Kurtulmuş, FETÖ ile mücadelede dördüncü önemli ayağın ise bu mücadele sürecinin hukuki ve kurumsal alt yapısının hazırlanması olduğunu dikkat çekerek şunları kaydetti:
“İki kurumsal örneği sizinle paylaşmak isterim. Bunlardan birincisi Maarif Vakfı. FETÖ ile mücadelenin özellikle yurt dışı ayağında okullarının devredilmesi bakımından önemli bir kurum olarak bu süre içinde kurulmuş ve çalışmalarına başlamıştır. Çok sayıda ülkede oradaki resmi otorite tarafından FETÖ’nün okullarına el konularak bunların Maarif Vakfı’na devredilmesine ilişkin işlemler başlatılmıştır. Yine bir başka önemli kurum ise OHAL Komisyonu’dur. OHAL Komisyonu bildiğiniz gibi ara kademe bir hukuk mekanizması olarak kurulmuş. Bu ihraçlar ya da OHAL kapsamında yapılan tasarruflardan dolayı bunların yanlış olduğunu iddia eden kişilerin başvurabilecekleri bir mekanizma olarak tasarlanmıştı. Bugün itibariyle başvurularını almaya başladılar. Bugün mesai saati bitimine kadar 3 bin 28 başvuru OHAL Komisyonu’na gerçekleştirilmiştir. OHAL Komisyonu’nun 120 bini aşkın başvuru ile karşı karşıya kalması tahmin ediliyor. OHAL Komisyonu’nun kurulması Avrupa İnsan Hakları Mahkemesi tarafından da önemli bir aşama olarak görüldü. Sadece bu komisyonun kurulması ile birlikte 16 bine yakın dosya Avrupa İnsan Hakları Mahkemesi’nde düşürülmüş oldu. Henüz Türkiye’nin bir iç hukuk mekanizması yolu bitirilmediği için bu adımlar atıldı. 15 Temmuz’u unutmadık ve unutturmayacağız derken sadece retorik olarak bir şey söylemiyoruz. Bizim 15 Temmuz’da hayatını veren 250 şehidin her birine karşı can borcumuz var. Eğer onlar olmasaydı bugün burada ne siz vardınız ne de biz vardık. Ne bugün burada Milli Güvenlik Kurulu toplanabilirdi ne de Bakanlar Kurulu toplanabilirdi. Ne Beştepe Türkiye’nin seçilmiş Cumhurbaşkanının görevini gördüğü bir millet kurumu olarak ayakta durur, ne Çankaya milletin seçilmiş Başbakanının ve Bakanlar Kurulunun siyaset icra ettiği bir kurum olarak ayakta kalabilirdi. 15 Temmuz’un kahramanları Türkiye’nin ayakta durmasını sağladıkları gibi Türkiye’deki birçok kurumun da ciddi bir şekilde yaşamasının teminatı olmuşlardır. Devlet olarak, millet olarak her birimizin ayrı ayrı bu şehitlerimize can borcu var.”
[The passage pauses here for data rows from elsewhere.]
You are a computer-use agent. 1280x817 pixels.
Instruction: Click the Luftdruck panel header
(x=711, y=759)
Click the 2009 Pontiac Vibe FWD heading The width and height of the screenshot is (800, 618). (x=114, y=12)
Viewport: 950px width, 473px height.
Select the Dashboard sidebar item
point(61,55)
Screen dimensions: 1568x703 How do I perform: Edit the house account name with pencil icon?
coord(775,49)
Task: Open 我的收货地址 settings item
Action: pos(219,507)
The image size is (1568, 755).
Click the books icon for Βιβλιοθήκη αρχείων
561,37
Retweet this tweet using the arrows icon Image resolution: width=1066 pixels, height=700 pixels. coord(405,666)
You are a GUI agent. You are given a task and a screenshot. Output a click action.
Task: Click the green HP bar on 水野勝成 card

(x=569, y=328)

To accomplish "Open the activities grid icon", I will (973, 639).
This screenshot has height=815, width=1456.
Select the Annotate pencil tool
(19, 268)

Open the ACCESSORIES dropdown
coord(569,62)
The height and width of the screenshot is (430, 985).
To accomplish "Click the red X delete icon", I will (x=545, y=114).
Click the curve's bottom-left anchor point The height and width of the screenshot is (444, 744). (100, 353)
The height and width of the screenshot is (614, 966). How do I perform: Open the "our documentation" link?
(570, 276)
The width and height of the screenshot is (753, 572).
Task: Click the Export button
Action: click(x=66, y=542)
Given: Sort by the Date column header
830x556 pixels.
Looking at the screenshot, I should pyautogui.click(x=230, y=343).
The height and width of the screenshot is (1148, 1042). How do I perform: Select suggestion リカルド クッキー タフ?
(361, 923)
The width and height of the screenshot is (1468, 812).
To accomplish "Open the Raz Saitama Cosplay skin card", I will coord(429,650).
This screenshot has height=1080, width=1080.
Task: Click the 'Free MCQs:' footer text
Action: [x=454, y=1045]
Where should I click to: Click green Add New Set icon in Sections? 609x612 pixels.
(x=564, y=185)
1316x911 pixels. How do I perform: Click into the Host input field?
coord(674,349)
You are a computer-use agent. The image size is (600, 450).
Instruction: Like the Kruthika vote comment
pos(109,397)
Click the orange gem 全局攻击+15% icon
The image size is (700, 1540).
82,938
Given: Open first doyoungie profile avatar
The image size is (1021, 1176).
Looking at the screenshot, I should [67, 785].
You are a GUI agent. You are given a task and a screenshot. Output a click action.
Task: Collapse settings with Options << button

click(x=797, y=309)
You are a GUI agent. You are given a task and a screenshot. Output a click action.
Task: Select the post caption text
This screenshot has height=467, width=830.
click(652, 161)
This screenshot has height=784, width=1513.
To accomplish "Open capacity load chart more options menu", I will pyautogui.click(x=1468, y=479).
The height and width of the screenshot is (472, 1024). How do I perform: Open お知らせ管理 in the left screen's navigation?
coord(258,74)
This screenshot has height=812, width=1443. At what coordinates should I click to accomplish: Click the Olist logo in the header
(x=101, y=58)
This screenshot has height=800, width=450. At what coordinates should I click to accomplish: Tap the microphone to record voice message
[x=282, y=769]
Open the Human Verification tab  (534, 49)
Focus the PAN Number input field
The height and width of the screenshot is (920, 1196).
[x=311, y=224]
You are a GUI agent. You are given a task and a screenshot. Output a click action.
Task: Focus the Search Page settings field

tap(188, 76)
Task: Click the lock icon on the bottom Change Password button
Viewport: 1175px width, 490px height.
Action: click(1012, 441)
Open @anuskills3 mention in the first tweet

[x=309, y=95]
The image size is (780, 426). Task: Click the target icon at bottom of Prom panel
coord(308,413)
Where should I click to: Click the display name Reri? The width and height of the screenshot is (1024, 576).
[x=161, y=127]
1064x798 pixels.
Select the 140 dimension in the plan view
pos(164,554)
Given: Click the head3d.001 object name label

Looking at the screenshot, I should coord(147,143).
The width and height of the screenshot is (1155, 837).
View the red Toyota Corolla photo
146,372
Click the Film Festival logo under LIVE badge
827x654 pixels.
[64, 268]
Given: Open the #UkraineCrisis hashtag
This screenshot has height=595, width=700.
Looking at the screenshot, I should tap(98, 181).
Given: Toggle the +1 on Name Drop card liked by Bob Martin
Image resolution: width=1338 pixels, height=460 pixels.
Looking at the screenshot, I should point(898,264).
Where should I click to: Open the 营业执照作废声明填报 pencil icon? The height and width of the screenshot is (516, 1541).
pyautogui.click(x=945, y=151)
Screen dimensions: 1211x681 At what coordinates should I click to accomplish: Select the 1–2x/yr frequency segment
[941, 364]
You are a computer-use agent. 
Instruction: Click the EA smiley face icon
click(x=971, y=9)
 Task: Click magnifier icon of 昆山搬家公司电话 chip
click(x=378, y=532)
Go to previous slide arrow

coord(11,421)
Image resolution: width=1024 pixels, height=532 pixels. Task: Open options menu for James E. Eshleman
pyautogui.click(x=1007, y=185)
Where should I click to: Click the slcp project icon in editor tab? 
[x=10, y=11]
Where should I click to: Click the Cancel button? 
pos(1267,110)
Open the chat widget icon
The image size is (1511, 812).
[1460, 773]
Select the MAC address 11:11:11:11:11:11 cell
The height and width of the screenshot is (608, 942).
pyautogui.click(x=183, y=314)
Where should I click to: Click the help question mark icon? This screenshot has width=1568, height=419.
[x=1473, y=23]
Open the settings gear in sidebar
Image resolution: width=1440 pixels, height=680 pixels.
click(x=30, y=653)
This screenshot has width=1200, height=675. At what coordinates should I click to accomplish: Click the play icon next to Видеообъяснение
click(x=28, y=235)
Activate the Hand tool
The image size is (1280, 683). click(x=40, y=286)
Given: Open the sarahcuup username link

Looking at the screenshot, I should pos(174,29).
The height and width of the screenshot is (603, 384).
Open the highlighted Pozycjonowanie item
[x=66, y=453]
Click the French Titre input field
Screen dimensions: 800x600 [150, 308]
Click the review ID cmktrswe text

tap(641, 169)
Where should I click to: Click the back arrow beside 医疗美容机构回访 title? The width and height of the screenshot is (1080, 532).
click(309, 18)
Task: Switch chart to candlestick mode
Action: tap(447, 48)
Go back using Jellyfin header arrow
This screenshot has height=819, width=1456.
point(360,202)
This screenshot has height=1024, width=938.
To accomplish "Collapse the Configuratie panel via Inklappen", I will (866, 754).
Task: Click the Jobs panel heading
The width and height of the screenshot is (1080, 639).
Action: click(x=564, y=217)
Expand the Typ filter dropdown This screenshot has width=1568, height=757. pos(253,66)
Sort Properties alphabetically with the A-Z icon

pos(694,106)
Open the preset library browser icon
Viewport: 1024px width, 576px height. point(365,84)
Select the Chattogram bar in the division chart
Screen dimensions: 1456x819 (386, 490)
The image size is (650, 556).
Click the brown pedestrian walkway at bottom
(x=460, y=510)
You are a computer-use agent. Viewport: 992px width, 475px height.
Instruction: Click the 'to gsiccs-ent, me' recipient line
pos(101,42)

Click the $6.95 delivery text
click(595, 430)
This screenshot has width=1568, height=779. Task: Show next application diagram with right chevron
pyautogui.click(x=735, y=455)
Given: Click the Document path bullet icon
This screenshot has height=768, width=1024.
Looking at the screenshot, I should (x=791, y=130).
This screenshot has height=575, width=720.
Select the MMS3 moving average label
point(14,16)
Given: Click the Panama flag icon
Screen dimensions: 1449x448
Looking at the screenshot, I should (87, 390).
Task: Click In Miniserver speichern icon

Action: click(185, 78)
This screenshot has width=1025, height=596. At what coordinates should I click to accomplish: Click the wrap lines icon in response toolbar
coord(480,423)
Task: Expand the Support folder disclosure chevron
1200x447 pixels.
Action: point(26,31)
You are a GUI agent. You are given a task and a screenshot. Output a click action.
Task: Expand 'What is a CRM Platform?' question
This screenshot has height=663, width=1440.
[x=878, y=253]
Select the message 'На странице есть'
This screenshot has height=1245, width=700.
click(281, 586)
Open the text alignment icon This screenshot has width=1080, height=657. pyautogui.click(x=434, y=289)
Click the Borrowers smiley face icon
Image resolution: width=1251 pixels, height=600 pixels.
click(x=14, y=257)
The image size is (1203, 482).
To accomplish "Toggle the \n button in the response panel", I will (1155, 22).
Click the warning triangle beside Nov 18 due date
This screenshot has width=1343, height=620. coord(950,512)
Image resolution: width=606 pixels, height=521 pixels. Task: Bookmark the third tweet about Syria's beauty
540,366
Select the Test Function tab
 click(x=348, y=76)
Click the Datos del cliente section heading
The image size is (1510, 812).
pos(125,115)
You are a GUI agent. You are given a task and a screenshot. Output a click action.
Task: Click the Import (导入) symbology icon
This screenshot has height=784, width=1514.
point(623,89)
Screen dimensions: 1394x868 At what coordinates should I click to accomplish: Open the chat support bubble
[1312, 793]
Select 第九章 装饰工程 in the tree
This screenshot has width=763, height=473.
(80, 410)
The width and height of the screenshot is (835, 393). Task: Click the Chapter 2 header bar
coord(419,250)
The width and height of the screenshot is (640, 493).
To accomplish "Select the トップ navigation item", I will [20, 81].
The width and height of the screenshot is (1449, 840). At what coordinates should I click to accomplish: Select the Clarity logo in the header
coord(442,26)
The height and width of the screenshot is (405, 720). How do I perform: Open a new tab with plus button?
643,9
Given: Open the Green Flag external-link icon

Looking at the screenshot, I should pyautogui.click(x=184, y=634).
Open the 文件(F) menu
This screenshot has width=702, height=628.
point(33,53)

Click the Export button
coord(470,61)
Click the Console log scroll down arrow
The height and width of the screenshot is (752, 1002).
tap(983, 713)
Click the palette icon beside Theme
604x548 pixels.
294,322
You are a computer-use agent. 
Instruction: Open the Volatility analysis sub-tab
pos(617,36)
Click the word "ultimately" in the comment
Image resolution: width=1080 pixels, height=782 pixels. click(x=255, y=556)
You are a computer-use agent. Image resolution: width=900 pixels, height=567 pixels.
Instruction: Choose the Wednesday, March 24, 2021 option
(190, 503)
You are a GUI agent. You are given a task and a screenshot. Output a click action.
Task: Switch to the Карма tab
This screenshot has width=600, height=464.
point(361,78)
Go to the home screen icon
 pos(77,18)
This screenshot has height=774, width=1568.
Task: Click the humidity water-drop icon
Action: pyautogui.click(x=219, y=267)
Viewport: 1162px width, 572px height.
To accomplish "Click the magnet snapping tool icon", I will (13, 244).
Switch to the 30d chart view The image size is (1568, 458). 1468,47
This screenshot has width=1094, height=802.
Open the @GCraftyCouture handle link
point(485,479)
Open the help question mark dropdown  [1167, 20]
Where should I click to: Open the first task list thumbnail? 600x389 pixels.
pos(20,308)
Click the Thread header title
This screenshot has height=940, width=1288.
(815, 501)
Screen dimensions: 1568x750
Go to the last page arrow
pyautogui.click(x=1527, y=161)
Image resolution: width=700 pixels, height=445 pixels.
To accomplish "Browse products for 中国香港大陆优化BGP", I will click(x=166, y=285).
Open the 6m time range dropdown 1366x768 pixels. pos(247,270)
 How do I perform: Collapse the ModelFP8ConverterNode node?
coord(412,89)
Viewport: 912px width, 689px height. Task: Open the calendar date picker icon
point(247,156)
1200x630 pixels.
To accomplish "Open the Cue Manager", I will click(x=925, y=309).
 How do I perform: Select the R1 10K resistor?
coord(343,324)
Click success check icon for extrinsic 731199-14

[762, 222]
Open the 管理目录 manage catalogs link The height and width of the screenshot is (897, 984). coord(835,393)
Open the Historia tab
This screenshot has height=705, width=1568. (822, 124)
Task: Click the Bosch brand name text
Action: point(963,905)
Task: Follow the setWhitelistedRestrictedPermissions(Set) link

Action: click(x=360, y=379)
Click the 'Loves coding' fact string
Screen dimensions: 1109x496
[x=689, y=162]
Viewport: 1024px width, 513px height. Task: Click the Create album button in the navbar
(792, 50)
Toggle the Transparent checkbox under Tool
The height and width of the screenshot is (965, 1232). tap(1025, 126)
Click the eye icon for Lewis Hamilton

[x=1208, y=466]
Kurtulmuş, “Bugün ayrıca yaptığımız Bakanlar Kurulu toplantısında iç ve dış güvenlik tehditleri ilgili bakanlıklar ve kurumlar tarafından gündeme getirilmiş, Adalet Bakanlığımız adalet alanındaki gelişmeler ile ilgili sunum yapmış, OHAL’in uzatılması ile ilgili karar TBMM’ye gönderilerek kararın Meclis’ten geçmesi sağlanmıştır” dedi.